ELIZABETH ANN SETON

PATRON OF SEAFARERS AND WIDOWS

Saint Elizabeth Ann Seton is the first person born in what would become the United States to be canonized. She was born August 28, 1774, just before the Revolution began.

Elizabeth was the second daughter of Catherine Charlton, whose father was an Episcopal priest, and Dr. Richard Bayley. Dr. Bayley was the chief health officer for the Port of New York and the first professor of anatomy at Columbia College (later Columbia University). Her mother died when she was only three. Her father remarried. Her new stepmother was Charlotte Amelia Barclay. This woman was active in church social ministry, taking care of the poor and sick. She would take Elizabeth with her at times. Unfortunately, the parents separated after having five children and Charlotte rejected Elizabeth. Dr. Bayley went for a trip to London and left the two still young daughters with his brother in New Rochelle. Elizabeth wrote journals showing her love of nature, poetry, music and religion. The journals also reveal her sense of introspection and contemplation.

On January 25, 1784, Elizabeth married William Seton, a wealthy businessman whose partners were his brother and father. They moved to a fashionable residence on Wall Street. Elizabeth and her sister-in-law, Rebecca, continued the social ministry of Charlotte Barclay by nursing the sick and dying. Elizabeth became a charter member of the Society for the Relief of Poor Widows and Small Children in 1787.

Before 1800, the economic climate became bad. William’s father died and the company fortune began to wane. Elizabeth and Willian had to take in William’s younger siblings (six aged 6 to 17). With their growing family, they had to move to a bigger house. Unfortunately, a dispute grew between the US and France, which led to attacks on American shipping, including a number of William’s ships. The Setons went bankrupt. They lost their house. They moved in with Dr. Bayley, then moved to a small house. William had tuberculosis for years. The stress made it get much worse.

The doctors sent William to Italy, thinking the warm air would be good for him. Elizabeth, and their oldest, eight-year-old Anna Maria, went with him. He died soon after arriving, December 27, 1803. The poor widow went to stay with William’s Italian business partners. She was in no shape for a trip across the Atlantic at that point. While there, Elizabeth learned the Catholic Faith.

Returning to America, Elizabeth became a Catholic in two years and was confirmed a year later by the only Catholic bishop in America at that time, John Carroll. She had to support her children, who were all still young. So, she started a school for young ladies in her house. But the parents took their daughters out of the school once they heard that Mrs. Seton had become Catholic.
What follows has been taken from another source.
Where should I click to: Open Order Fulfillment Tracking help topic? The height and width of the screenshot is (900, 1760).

By 1807, things were so tough that she was only boarding children who went to another school.

Things were so tough that Elizabeth thought of moving to Canada, when she met Abbe Dubourg. This priest was of the Sulpician order, and the president of St. Mary’s College in Baltimore. He dreamed of starting the first Catholic seminary in America. He also wanted a religious school near it.

In 1809, Elizabeth moved her family to Emmitsburg, Md. It was the middle of the woods! After a year of work, she opened St. Joseph’s Academy and Free School for Catholic Girls. She had no money, but a rich young convert financially supported this endeavor. On July 31 of 1810, Elizabeth also established a religious community of women dedicated to the care of children of the poor. They adopted the rules of Sisters of Charity. Elizabeth became known as Mother Seton.
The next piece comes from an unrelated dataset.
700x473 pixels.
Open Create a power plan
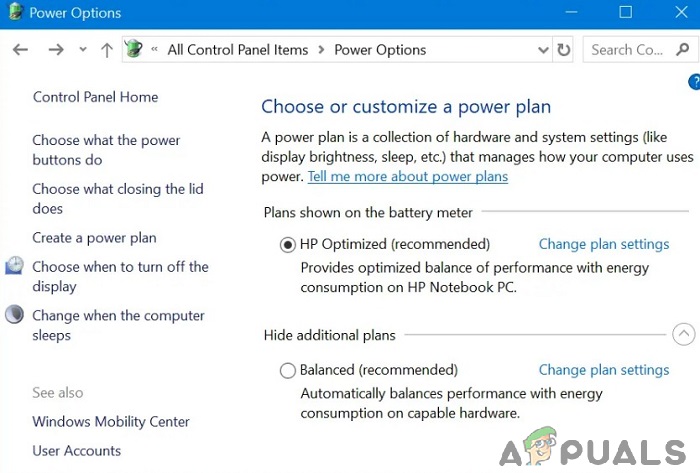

Mother Seton only ran the community for ten years. During that time, she lost Anna Maria, at 17, her best friend and sister-in-law, Rebecca, only a year after moving to Emmitsburg, and Rebecca Mary, at 14. But she urged education and health care to be primary goals of the community.

Even though she lived to be only 46, in 1821, her dreams lived on. Within nine years of her death, there were orphanages and schools as far as Cincinnati and New Orleans, and a hospital in Saint Louis. There have been numerous schools and churches named in her honor since then.

When Pope John XXIII beatified Mother Seton in 1963, he commented, “In a house that was very small, but with ample space for charity, she sowed a seed in America which, by Divine Grace, grew into a big tree.”

St. Elizabeth is patron saint of widows, because she was one. But she is also patron saint of seafarers because her husband’s business required seafarers to move his products, and, probably, because, her sons joined the Navy soon after her death. Robert died at sea in 1823.